Marcos Roitman Rosenmann 
La Jornada
En 24 países de la 
Europa comunitaria, este 14 de noviembre se han convocado paros 
parciales, y en España, Portugal, Malta y Grecia los sindicatos se han 
decantado por la huelga general. Un malestar acompañado de indignación 
y, por qué no decirlo, de frustración, se adueña de las clases 
trabajadoras. Desde hace dos décadas, en Europa, de forma lenta pero 
continuada, desaparecen derechos considerados universales y de calidad. 
Asimilados como un logro de la democracia representativa y una sociedad 
más justa e igualitaria, pocos podrían haber vaticinado su defunción 
política. Hablamos de educación pública, salud universal, vivienda 
social, salarios dignos o trabajo estable. Hoy estos derechos se 
extinguen en medio de la algarabía de las clases dominantes. El 
presidente de la Confederación de Organizaciones Empresariales de 
España, Joan Rosell, se mofa de las protestas y sus convocantes. 

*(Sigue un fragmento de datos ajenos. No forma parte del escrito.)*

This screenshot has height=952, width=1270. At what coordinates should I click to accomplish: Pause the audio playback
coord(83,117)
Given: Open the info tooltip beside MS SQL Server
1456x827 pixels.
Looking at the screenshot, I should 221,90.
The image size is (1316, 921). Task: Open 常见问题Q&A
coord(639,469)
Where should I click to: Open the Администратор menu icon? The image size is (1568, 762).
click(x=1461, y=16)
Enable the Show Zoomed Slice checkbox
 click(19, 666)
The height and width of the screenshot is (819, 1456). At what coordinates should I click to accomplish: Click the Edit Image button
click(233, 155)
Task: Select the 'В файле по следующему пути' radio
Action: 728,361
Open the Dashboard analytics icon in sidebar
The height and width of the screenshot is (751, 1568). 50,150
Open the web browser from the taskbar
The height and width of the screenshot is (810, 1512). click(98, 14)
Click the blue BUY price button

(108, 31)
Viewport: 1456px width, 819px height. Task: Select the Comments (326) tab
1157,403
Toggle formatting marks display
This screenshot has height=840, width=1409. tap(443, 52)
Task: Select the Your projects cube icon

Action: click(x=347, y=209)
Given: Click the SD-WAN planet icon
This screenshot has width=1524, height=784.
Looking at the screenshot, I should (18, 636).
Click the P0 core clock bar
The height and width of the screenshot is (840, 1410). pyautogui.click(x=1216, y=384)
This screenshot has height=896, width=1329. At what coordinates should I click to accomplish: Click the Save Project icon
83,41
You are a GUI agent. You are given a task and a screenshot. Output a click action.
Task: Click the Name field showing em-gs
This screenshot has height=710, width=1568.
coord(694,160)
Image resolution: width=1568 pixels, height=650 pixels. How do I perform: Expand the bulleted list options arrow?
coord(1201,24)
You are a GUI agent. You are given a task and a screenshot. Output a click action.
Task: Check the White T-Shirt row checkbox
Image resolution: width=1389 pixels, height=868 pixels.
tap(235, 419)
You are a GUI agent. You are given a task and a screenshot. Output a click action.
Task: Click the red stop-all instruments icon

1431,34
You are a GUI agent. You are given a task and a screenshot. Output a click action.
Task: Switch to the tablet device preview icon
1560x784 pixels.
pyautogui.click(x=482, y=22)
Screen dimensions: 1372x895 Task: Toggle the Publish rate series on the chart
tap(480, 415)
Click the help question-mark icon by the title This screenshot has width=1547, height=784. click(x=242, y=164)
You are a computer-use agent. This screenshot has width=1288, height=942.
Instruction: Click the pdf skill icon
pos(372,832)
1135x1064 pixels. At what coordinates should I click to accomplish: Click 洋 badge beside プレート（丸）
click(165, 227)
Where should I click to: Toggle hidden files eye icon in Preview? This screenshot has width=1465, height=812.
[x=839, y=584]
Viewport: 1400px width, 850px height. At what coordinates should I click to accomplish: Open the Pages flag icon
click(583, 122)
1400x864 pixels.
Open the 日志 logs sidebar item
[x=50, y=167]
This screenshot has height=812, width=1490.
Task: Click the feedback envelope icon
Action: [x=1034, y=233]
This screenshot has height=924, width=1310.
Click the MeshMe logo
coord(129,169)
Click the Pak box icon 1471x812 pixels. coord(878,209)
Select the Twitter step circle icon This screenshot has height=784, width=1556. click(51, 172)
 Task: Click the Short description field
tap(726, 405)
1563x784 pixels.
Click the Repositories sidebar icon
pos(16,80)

No tienen propuestas y desde el punto de vista interior, y todavía más desde el punto de vista exterior, la huelga supone un torpedo contra la recuperación. Dicho argumento lo acompaña con su frase preferida:
se acabó el café para todos, aludiendo a la necesidad de acabar definitivamente con el Estado de bienestar. Rosell, acusa a la clase trabajadora de vivir del desempleo y aprovecharse de la buena voluntad de empresarios honrados que trabajan 14 o 16 horas al día, mientras el obrero sólo lo hace ocho horas y protegido por una legislación paternalista. Lo que no dice Rosell es que la CEOE ha recibido 20 mil millones en subvenciones del Instituto de Crédito Oficial en 2012, y la banca, 50 mil millones. Rosell no tiene empacho. Según su teoría, los trabajadores son responsables, en gran medida, de la crisis. Han vivido por encima de sus posibilidades. Hoy deben pagar la factura.